> Written request: Rewrite these lines with every "Screen dimensions" swapped for "Display size" and nothing else altered. Omit the pictures from your answer.

> Items stored from a collection:
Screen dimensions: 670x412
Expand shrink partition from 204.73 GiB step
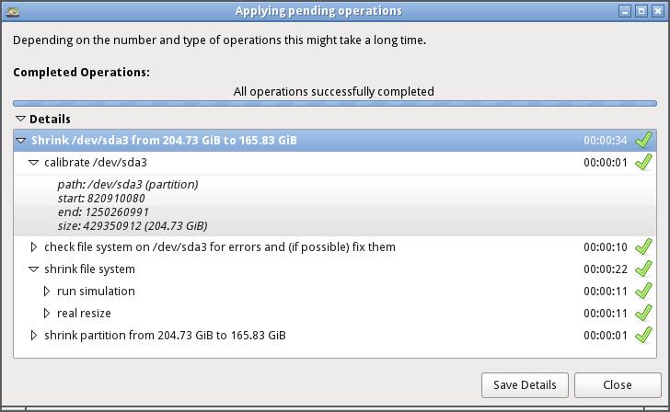[34, 336]
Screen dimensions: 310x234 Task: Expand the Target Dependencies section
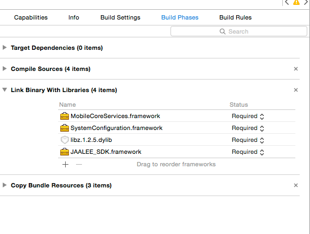pos(4,48)
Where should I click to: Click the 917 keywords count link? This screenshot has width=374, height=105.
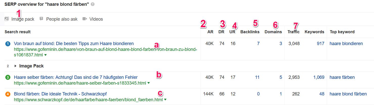(320, 44)
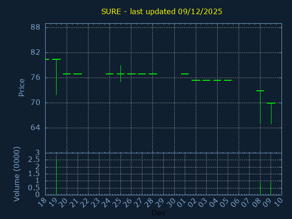Select the 64 price tick label
This screenshot has height=219, width=292.
point(36,128)
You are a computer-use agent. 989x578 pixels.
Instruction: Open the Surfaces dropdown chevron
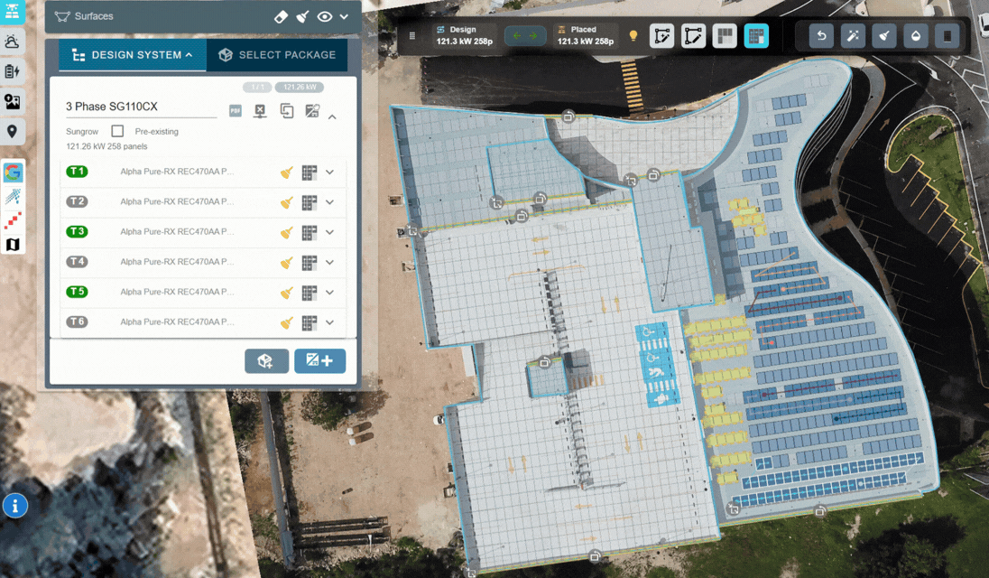[345, 16]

> Solution for this problem:
Display size: 670x412
Expand shrink partition from 204.73 GiB step
[34, 336]
Display size: 310x234 Task: Expand the Target Dependencies section
pos(4,48)
Where should I click to: Click the 917 keywords count link? This screenshot has width=374, height=105.
(320, 44)
Select the 64 price tick label
This screenshot has height=219, width=292.
point(36,128)
You are a computer-use agent. 989x578 pixels.
Instruction: Open the Surfaces dropdown chevron
[345, 16]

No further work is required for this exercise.